“The Hardest Thing to Direct Was Lunch”
January 7, 2009
While I’m working my way back from a vacation toward some more substantial posts, I thought I’d take a moment to draw attention to this Los Angeles Times piece on the Archive of American Television.
The Archive has done videotaped interviews with over 600 people who worked in early television in various capacities, so they’re obviously operating in the same wheelhouse as this blog. Much of my own research in recent years has focused on oral history. Since it began to emerge on Google Video, the Archive’s output has done a great deal to inspire me, and to validate the methodology that I’ve chosen to pursue.

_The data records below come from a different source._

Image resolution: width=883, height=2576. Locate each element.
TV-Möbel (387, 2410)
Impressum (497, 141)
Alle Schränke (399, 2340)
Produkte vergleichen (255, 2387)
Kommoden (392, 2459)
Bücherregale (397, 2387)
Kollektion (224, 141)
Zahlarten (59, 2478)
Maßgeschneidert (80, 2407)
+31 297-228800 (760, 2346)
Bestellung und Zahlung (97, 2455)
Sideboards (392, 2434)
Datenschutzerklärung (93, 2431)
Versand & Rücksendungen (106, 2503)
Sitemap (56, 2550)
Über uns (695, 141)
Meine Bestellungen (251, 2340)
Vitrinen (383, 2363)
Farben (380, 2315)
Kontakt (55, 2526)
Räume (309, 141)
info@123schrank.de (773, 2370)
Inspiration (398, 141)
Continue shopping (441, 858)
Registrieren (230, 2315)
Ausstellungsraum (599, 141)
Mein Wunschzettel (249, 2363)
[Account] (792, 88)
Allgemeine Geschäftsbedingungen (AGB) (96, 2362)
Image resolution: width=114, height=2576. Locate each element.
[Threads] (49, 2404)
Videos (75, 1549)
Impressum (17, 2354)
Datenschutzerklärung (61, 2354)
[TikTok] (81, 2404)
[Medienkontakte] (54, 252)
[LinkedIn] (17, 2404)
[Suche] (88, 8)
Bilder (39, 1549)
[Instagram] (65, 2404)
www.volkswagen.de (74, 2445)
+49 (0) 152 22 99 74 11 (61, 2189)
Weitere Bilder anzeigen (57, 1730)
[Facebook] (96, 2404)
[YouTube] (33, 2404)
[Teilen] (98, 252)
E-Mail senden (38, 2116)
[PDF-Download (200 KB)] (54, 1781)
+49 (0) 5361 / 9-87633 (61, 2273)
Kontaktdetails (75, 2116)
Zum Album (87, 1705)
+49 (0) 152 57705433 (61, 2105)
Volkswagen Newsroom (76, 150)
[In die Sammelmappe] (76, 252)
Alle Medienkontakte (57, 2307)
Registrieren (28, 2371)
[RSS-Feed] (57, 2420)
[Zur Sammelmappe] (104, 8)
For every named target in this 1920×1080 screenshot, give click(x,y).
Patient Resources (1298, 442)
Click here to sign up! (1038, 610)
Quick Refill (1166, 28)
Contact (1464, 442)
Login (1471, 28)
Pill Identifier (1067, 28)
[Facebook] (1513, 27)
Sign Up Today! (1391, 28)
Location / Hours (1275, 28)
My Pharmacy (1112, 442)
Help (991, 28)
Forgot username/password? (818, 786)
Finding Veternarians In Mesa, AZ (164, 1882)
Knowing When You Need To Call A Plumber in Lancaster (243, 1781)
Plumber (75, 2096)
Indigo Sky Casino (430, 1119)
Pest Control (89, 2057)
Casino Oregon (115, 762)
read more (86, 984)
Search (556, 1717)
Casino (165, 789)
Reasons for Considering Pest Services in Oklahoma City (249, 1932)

It’s obvious that the Archive is a treasure trove for historians like myself, but many of the interviews are enormously entertaining for the casual spectator too. Often they achieve an intimacy that’s akin to the experience of attending a dinner party and listening to a veteran entertainer hold court with a lifetime of stories. The segments with Andy Griffith, Ed Asner, the actress Maxine Stuart, the director Robert Butler, and the writer Ernest Kinoy all succeed in that way.
My own favorite is probably the interview with John Frankenheimer, who’s such a polished raconteur that I’m surprised he never enjoyed a sideline as a character actor, along the lines of his protege Sydney Pollack. The next time you have fifteen minutes to spare, check out the long anecdote Frankenheimer tells at the beginning of Part 7 of his oral history. It may be the ultimate live television disaster story . . . and it’s never failed to crack up anyone to whom I’ve recommended it.